Photo by Oz Seyrek on Unsplash

Purpose Statement

In this project, I will analyze local and global temperature data and compare the temperature trends my local city (Columbus, OH) to the overall global temperature trends. I will seek to answer the following questions:

Methods

The following section describes the steps taken to extract and wrangle the local and global temperature data.

Data Extraction

The following SQL queries were used to extract the data from the database provided:

City-level Data:

SELECT * 
FROM city_data
WHERE country = 'United States'
  AND city = 'Columbus';  

Global Data:

SELECT *
FROM global_data;  

The results of the above queries were exported to CSVs.

Data Wrangling

First, the query-export CSVs were imported into RStudio. The year columns were then typecast into the Date type, and the annual average temperature columns were converted to a numeric type. Because a simple way to prepare data for plotting comparisons is to join the two data sets together, the city-level data was assigned a group variable where each value is ‘Columbus’, and the global data was assigned a group variable with value ‘Global’. The moving averages for each set were calculated as follows using the zoo library:

cbus_data_full <- cbus_data %>%
mutate(`5-Year MA` = zoo::rollmean(avg_temp, k = 5, fill = NA, align = 'right'),
     `10-Year MA` =  zoo::rollmean(avg_temp, k = 10, fill = NA, align = 'right'),     
     `50-Year MA` = zoo::rollmean(avg_temp, k = 50, fill = NA, align = 'right')
   )

global_data_full <- global_temps %>%
mutate(`5-Year MA` = zoo::rollmean(avg_temp, k = 5, fill = NA, align = 'right'),
     `10-Year MA` =  zoo::rollmean(avg_temp, k = 10, fill = NA, align = 'right'),     
     `50-Year MA` = zoo::rollmean(avg_temp, k = 50, fill = NA, align = 'right')
)

For exploratory purposes, 5, 10, and 50 year moving averages were calculated. This method was verfied against the example dataset provided in the course. Finally, the two datasets were combined into one set using dplyr::bind_rows. Ultimagely, the 10-year moving average was selected for visualization; the 5-year moving average provided such a detailed view that the overall trends were difficult to assess, and the 50-year moving average cast such a wide aggregation that the subtle changes between decades were lost.

Observations

  1. Columbus historically has been hotter than the global average.
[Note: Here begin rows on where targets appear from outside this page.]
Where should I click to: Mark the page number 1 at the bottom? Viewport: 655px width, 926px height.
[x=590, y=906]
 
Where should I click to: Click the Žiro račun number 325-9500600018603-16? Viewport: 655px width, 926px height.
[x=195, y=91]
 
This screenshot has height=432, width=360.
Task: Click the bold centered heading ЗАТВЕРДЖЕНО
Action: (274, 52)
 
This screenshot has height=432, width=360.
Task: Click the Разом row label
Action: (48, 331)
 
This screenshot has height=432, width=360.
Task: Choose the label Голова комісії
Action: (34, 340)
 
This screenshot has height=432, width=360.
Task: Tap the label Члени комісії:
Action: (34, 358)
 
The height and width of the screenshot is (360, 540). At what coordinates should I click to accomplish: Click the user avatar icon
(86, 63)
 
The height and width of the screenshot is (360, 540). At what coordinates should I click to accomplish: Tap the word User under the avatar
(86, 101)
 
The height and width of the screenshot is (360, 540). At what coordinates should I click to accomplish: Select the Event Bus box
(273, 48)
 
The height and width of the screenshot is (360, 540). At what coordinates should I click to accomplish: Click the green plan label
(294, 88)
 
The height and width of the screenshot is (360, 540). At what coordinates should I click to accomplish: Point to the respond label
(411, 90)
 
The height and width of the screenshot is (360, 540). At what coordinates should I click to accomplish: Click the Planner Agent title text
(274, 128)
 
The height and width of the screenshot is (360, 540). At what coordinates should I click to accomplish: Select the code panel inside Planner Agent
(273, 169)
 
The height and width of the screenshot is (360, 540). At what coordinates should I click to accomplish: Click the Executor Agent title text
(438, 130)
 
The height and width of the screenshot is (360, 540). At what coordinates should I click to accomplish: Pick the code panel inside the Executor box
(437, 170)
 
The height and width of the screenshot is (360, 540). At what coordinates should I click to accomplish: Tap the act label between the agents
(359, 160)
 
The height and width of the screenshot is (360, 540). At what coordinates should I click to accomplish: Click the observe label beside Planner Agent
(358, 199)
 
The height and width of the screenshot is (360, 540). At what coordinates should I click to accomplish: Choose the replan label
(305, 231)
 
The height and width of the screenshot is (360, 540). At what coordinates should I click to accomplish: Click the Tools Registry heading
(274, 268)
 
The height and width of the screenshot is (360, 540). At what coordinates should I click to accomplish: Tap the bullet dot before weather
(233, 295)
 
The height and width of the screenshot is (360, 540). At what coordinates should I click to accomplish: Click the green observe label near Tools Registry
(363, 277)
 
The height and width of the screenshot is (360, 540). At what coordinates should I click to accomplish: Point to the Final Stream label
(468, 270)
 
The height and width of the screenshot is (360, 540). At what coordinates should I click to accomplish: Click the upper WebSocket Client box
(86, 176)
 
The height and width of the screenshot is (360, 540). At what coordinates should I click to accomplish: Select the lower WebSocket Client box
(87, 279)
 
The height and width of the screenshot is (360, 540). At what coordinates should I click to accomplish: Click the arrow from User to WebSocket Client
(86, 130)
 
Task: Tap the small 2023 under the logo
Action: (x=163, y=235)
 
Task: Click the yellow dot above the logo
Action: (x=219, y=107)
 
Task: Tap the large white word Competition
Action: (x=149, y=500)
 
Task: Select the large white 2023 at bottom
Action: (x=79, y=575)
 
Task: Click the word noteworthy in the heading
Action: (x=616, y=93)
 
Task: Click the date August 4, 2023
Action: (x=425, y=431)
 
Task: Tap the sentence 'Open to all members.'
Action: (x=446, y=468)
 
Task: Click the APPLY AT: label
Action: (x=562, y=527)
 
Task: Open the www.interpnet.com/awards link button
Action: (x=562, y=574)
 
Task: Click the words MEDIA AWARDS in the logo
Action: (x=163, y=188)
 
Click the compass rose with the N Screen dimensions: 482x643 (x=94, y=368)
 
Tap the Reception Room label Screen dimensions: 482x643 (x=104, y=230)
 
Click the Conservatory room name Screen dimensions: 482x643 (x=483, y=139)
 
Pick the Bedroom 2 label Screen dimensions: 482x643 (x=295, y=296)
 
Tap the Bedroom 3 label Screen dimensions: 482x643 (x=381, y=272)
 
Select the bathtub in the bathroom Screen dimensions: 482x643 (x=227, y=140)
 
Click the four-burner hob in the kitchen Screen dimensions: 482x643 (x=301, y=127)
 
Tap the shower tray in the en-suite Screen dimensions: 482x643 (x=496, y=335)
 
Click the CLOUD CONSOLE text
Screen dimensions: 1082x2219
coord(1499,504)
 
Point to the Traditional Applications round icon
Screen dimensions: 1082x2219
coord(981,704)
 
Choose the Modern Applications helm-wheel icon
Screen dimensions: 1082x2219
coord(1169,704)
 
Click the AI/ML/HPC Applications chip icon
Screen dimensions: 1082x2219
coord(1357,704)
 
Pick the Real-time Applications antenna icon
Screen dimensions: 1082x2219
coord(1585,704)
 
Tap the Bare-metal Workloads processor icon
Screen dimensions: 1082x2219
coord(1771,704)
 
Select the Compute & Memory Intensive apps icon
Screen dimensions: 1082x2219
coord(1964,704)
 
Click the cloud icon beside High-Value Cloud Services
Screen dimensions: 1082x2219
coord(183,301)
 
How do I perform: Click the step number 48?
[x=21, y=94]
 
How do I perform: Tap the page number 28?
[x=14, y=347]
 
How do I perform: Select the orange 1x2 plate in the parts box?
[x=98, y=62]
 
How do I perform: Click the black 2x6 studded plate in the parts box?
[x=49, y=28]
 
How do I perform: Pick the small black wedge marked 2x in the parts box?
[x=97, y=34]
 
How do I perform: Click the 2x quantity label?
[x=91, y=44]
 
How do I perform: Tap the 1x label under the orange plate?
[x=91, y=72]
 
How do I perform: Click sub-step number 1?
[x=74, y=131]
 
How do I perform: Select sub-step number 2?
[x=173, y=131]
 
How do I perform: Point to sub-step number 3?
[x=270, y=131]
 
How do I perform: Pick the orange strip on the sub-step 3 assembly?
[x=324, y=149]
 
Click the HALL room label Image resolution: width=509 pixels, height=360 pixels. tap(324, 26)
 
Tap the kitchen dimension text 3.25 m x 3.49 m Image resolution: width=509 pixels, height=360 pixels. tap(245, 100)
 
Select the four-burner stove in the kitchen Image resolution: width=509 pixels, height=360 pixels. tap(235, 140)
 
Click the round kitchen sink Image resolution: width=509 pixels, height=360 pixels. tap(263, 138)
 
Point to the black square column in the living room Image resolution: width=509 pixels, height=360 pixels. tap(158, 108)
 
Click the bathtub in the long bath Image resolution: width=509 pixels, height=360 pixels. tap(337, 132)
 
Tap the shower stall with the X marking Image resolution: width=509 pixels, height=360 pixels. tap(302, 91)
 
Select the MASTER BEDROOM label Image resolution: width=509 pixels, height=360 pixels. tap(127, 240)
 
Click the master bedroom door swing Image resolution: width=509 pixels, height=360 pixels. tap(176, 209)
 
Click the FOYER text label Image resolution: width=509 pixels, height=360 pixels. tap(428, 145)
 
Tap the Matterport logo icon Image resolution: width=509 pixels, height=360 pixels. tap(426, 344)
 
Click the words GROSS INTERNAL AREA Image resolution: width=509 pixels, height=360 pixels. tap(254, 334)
According to the figure below, Columbus is consistently 5-6 degrees warmer than the global average (according to 10-year global averages).
  2. Changes in average temperature year-over-year in Columbus tend to align with changes to global temperature. For example, the dip in average global temperature between 1800-1820 is also reflected in the average Columbus temperatures.
  3. Similar to the global average temperature since ~1800, Columbus has been steadily increasing in average temperature year over year. The world has been getting consistently warmer overall since about 1820, as seen in the plot below. While the Columbus average temperatures tend to vary year over year more than the global averages (Columbus shows more gains/losses in average temps when looking at small windows of time), but the overall trend shows a similar steady increase since about 1800.
  4. Columbus 10-year moving average temperatures are statistically correlated with the 10-year moving average global temperatures. The Columbus and global average temperatures have a correlation coefficient of 0.78, indicating that the temperatures are both positively and strongly related.